Genki: part 2

By on July 31, 2012
Last month I gave you three tips for physical energy to help you get and stay genki. This month focuses on some less tangible strategies for ramping up your energy and enthusiasm in life and work.

Ever experienced that tight feeling in your chest or gut when you do something that doesn’t feel quite right to you? Maybe you went along with your friends on something you didn’t want to do, agreed with the boss’s opinion just to climb the corporate ladder, or didn’t stand up for yourself when you were treated poorly. While you might be conscious of how and why you compromised yourself in the moment, more often than not these small “integrity gaps” go unnoticed on a conscious level. The problem is that each of these little compromises is like a small hole in your gas tank – it slowly drains your energy.

To fill these leaky little energy holes, you first need to become more aware of the values and principals you want to live by. Take a moment to list five things in your life or work that give you that “leaky” feeling. Now ask yourself what value or principle is being compromised by you or someone else in that situation.

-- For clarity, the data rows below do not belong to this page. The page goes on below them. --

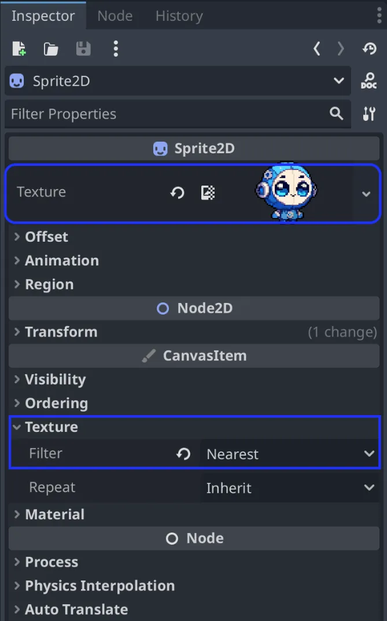This screenshot has width=387, height=621.
Task: Open the Filter Nearest dropdown
Action: 289,454
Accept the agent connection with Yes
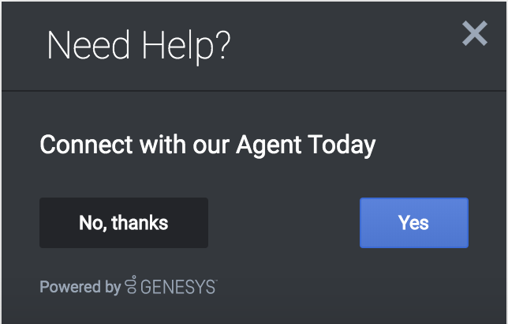Viewport: 508px width, 324px height. pyautogui.click(x=413, y=223)
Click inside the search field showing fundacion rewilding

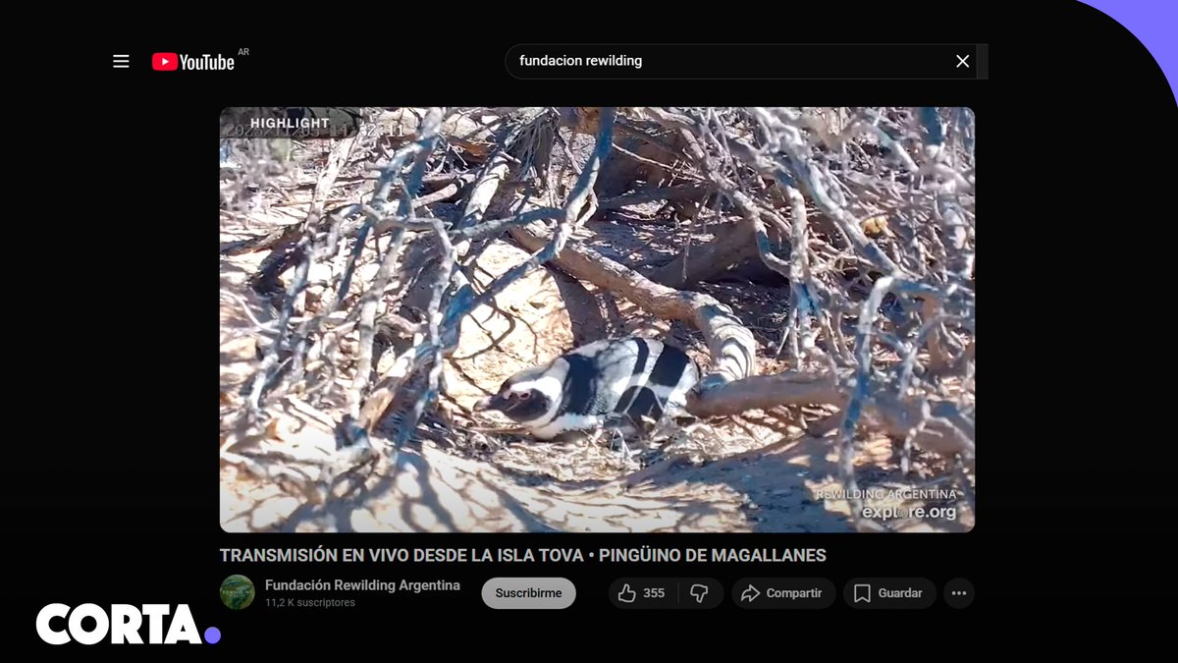tap(687, 61)
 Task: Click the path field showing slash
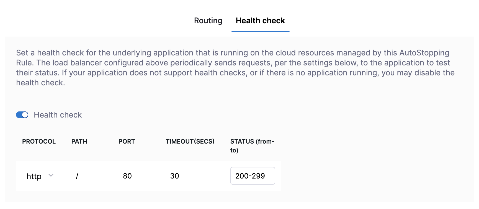point(77,176)
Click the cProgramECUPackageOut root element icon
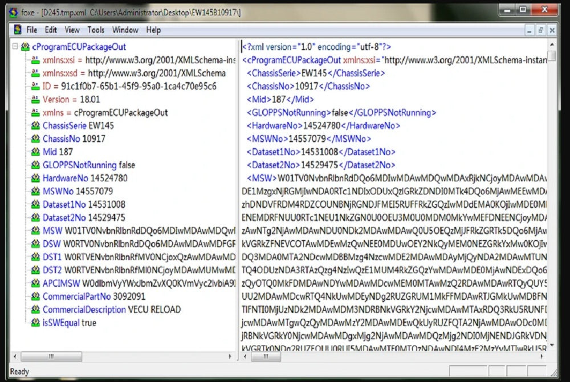 click(25, 47)
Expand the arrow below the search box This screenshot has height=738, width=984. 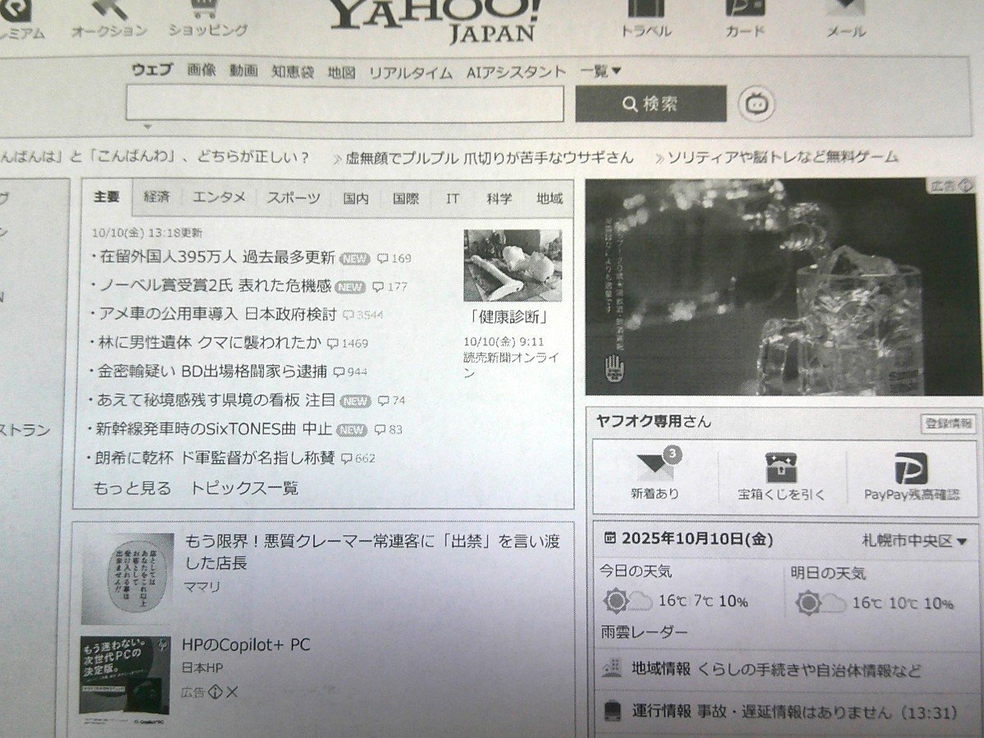[x=148, y=127]
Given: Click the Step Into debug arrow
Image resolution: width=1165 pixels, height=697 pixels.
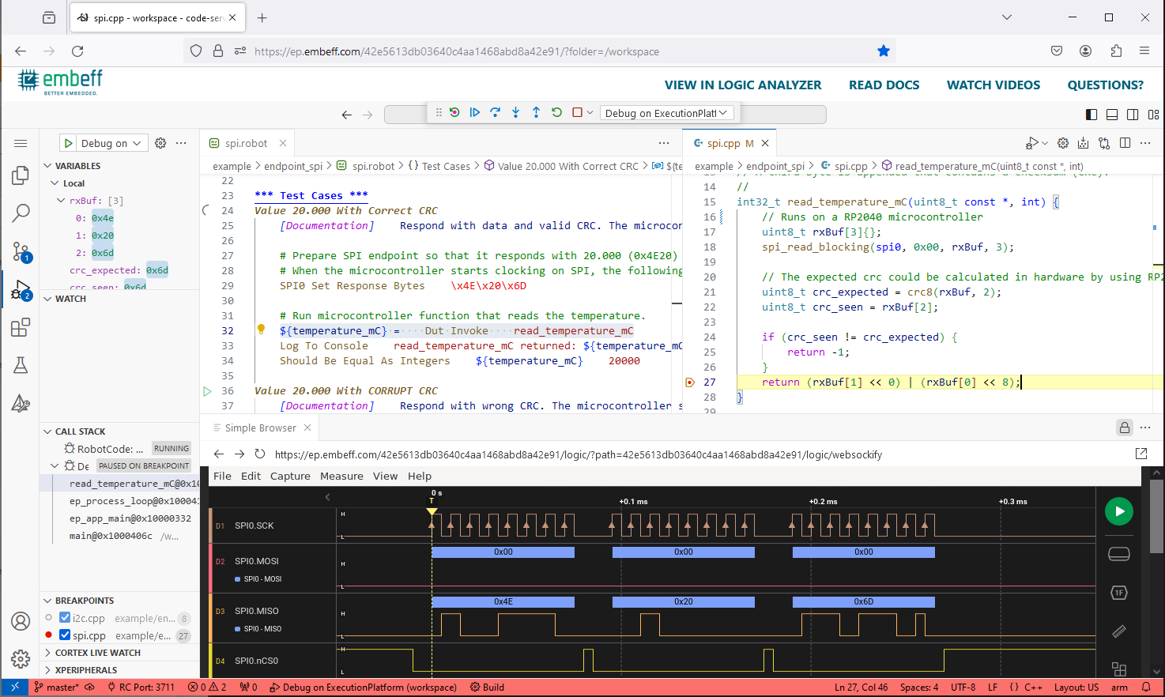Looking at the screenshot, I should (515, 113).
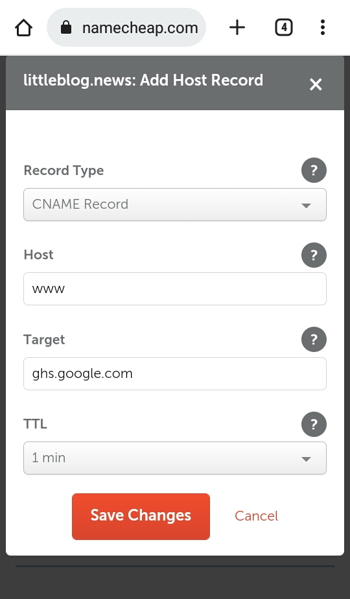The height and width of the screenshot is (599, 350).
Task: Expand the Record Type dropdown
Action: (175, 204)
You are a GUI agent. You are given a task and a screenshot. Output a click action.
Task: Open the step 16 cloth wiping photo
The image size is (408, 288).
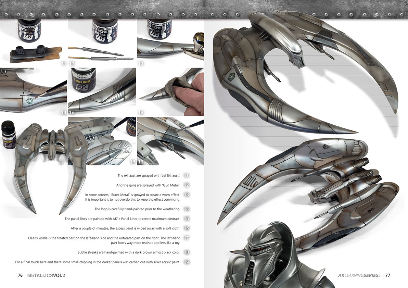pyautogui.click(x=170, y=91)
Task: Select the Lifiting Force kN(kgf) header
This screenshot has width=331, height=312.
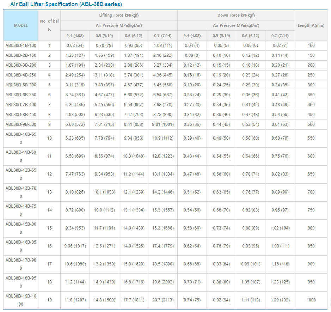Action: point(119,16)
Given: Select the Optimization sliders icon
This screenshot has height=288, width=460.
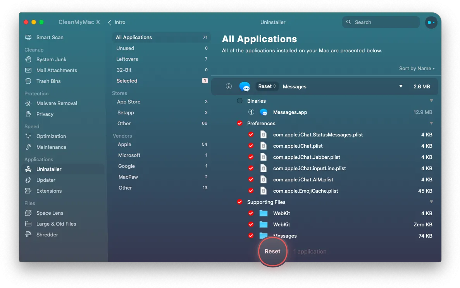Looking at the screenshot, I should [28, 136].
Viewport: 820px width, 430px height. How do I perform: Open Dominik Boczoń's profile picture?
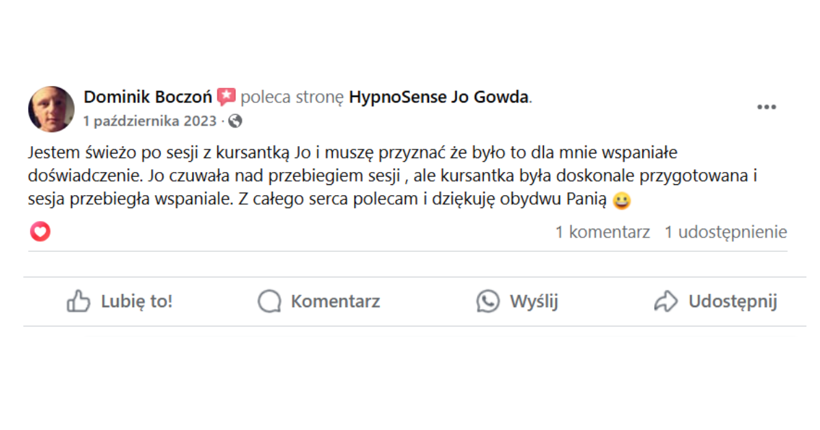(51, 109)

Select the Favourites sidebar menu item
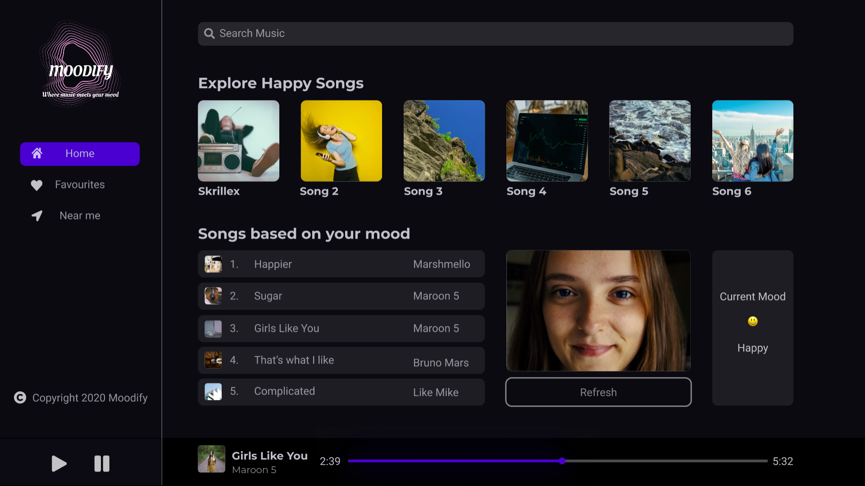pos(80,184)
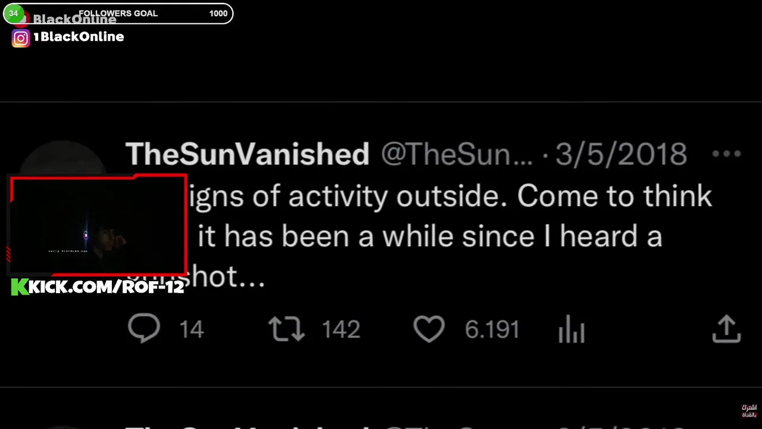Click the @TheSun... handle
The height and width of the screenshot is (429, 762).
pos(457,155)
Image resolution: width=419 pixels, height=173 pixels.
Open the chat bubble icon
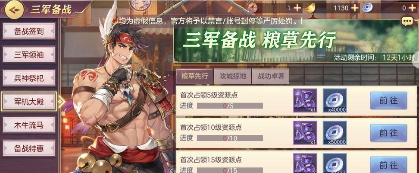point(406,22)
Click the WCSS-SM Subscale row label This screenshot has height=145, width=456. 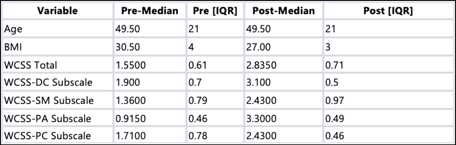(48, 100)
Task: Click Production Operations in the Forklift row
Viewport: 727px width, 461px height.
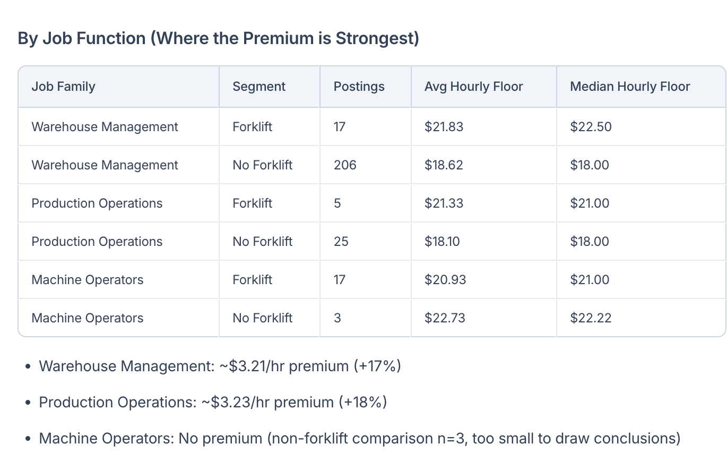Action: 97,203
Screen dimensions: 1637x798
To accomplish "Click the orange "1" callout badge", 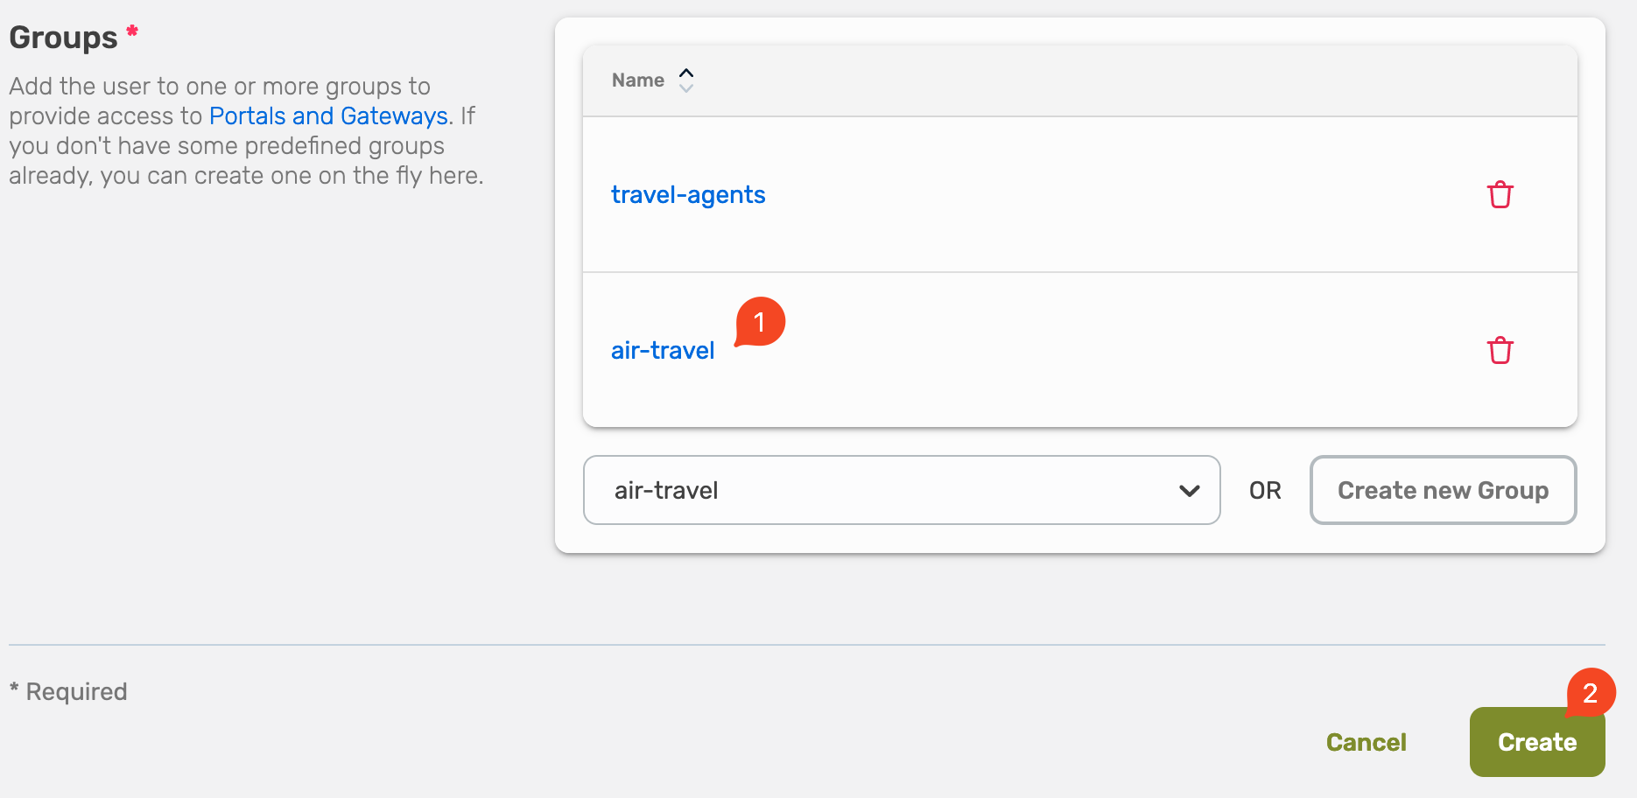I will click(x=760, y=322).
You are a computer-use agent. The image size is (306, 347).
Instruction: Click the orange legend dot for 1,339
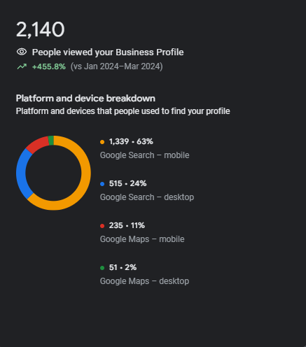coord(102,142)
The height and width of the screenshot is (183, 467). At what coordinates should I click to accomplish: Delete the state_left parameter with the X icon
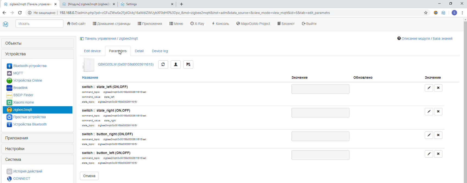[x=438, y=88]
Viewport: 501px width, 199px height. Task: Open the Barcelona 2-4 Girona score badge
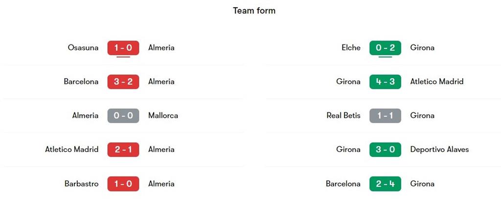pyautogui.click(x=385, y=184)
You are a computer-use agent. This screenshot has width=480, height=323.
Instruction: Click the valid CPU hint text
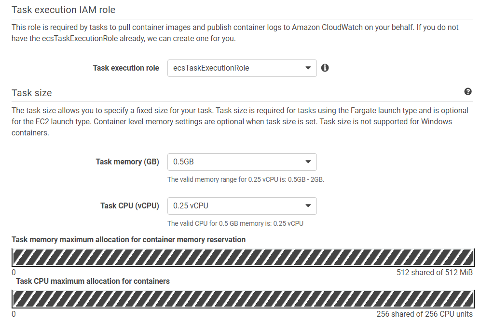click(x=235, y=223)
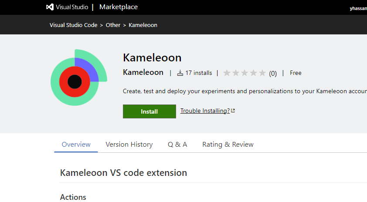Click the first rating star
This screenshot has height=202, width=367.
tap(227, 73)
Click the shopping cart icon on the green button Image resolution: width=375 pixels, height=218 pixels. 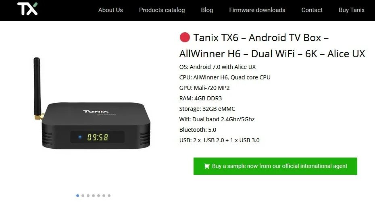(206, 166)
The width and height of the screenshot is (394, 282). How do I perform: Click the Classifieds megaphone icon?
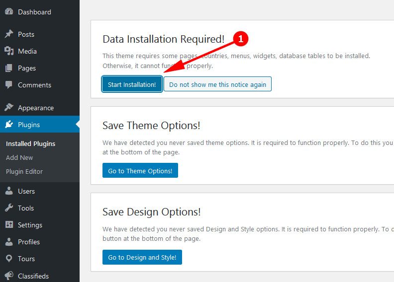pos(9,276)
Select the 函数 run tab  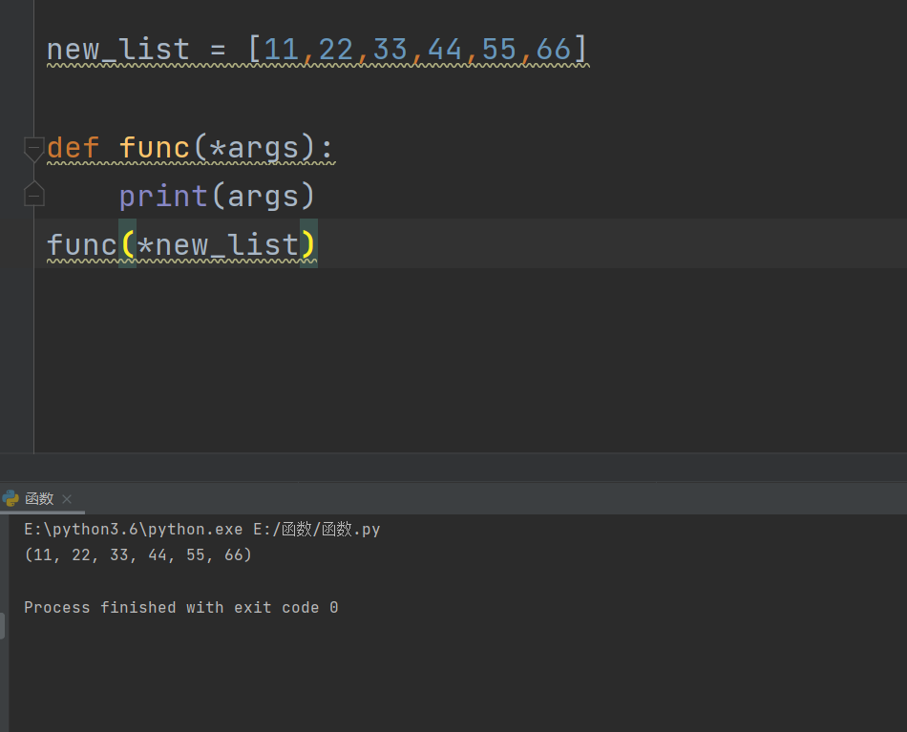[x=39, y=498]
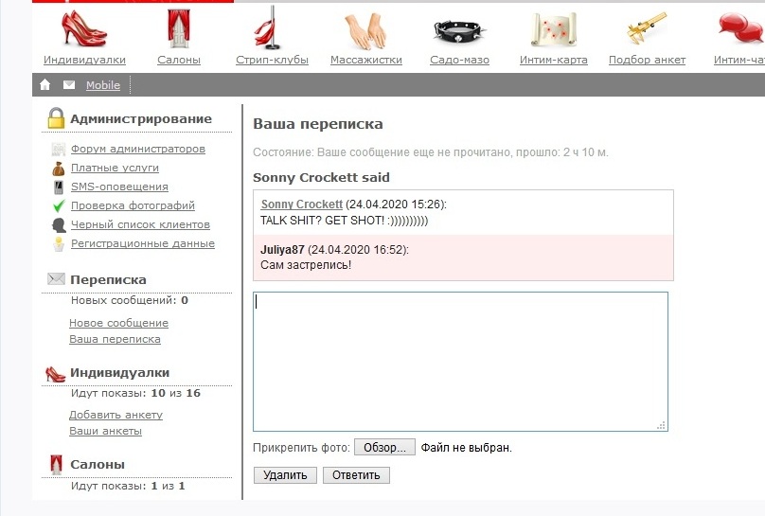Click the red curtain icon above Салоны
This screenshot has width=765, height=516.
[x=178, y=28]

Now that you are clear on the areas where your actions, decisions, or circumstances are not in alignment with your values, you are in a better position to hat action can you take to close that integrity gap?  Closing those gaps is easier if they were created by your own actions than by someone else’s. If you have compromised your value of kindness, for example, treating someone unkindly you can go apologize and rectify the situation, but you have less control if your energy is being drained by someone else’s unkindness towards you.

Ultimately if certain people in your life keep acting in ways that go against your values and principles, your only choice may be to let go of your relationship with them. Recently several of my clients have made decisions to let go of employees who were also friends due to a mismatch in work values. Without exception, after the difficult task of letting the person go was over, all of these clients found they had a lot more energy and enthusiasm for their business.
 
Plugging your energy leaks is just the first step in staying genki on a mental, emotional and spiritual level. The second step is to make sure you are regularly fueling up your mind and spirit so that you have the energy you need to go the distance.

Spending time each day using and developing your preferred strengths and talents is a key source of energy. Think of that good tired feeling you get after spending a day doing something you really love. While you might be physically or even mentally tired you feel emotionally and spiritually fulfilled or energized. Think about the days at work that are most energizing for you. What did you spend most of your time doing? What skills were you using? What areas of knowledge were you working with? Take note of these areas and make a plan for how you can spend more of your time doing these things that energize rather than deplete you.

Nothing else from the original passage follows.